What he said is that his income continues to decline and he not earns around $6-8/hr in a good week. To compensate for the loss of income, he is now working much longer hours. He indicated that at times he will work until he thinks he as earned enough or he is so tired he is having trouble staying awake. He commonly works 24-36 hours straight, has a sleep and then returns to driving (not much of a life which is the part of the ABC news article.
He said that he never was allowed to work so many hours when driving a taxi as the taxi company restricted the number of hours one could work (assume as part of a fatigue management plan). He said fortunately there wee workaroundable restrictions with the three apps he uses and he can effectively work as much as he likes. This is the case even though some of the apps have hours of activity restrictions (such as Uber - The Fatigue Management feature (of the App) will take you offline for 8 consecutive hours if you have been online for 12 cumulative hours without a consecutive 8 hour break.’
I indicated to my friend that I am flabbergasted that this is allowed as it is known that fatigue is a real problem with driving and is one of the main causes of road fatalities. I also said that did he raise this in his review and he said he felt he couldn’t as he didn’t know if the driver was fatigued at the time and was concerned for the livelihood of the driver in question.
Doing a bit more hunting, it appears that while some apps have a fatigue management feature, some don’t and it is up to the driver to manage ones own fatigue. In addition to the above information about the Uber app -:
Ola provides information in relation to fatigue management, but is is up to the driver to self regulate their own fatigue management.
Didi indicate that Didi ‘drivers may be temporarily locked out of Didi Australia driver app after long periods of activity’.
While this is well and good and seems like a responsible response from the companies in relation to their driver fatigue, in effect, the drivers have workarounds which allow them to drive for multiple companies for extended periods with no action.
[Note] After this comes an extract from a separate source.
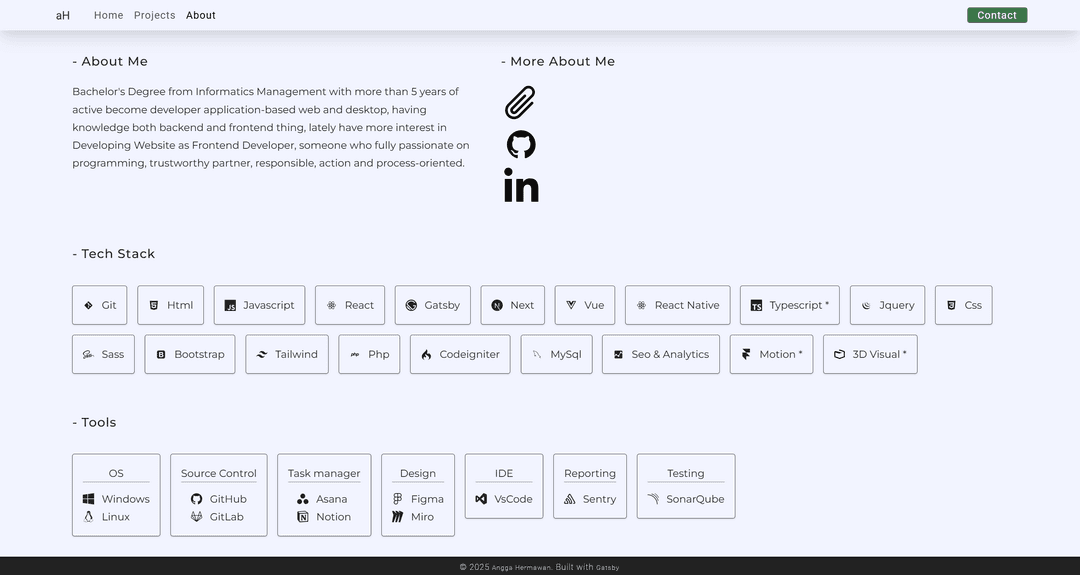Click the aH site logo

click(x=63, y=15)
All a driver needs to do is overlap activities between apps and turn on off from time to time to convince the app that a break has been taken, when in fact the driver has been working for other ride share apps instead.
The Queensland State Government (and expect other governments are similar), have identified the potential issue, but their response seems a little inadequate as one could argue that the fatigue policies on the app websites meet the requirements that they have taken reasonable measures.
I asked my friend if he is concerned about driver fatigue as it seems that it may be a significant problem, especially for those drivers which use multiple apps to try and make a living. He said he was a little, but only used Uber in inner city areas where a high speed crash is unlikely to occur and where risk of injury from an accident is less. I make the comment that one can die in a car doing relatively low speeds.
I wonder if the fatigue management within ride share industry has been well thought out by the regulators, and whether the industry should move towards log book type systems used by the heavy vehicle industry should be rolled out further to ensure that the consumers using ride share are not subject to fatigued and risky drivers.
Initial thoughts is this could be done electronically using an app that registers and records activity directly with each of the approved ride share companies (data obtained from the company rather than the driver’s phone). Doing on a phone level could easily be bypassed using multiple phones with different apps installed on different phone.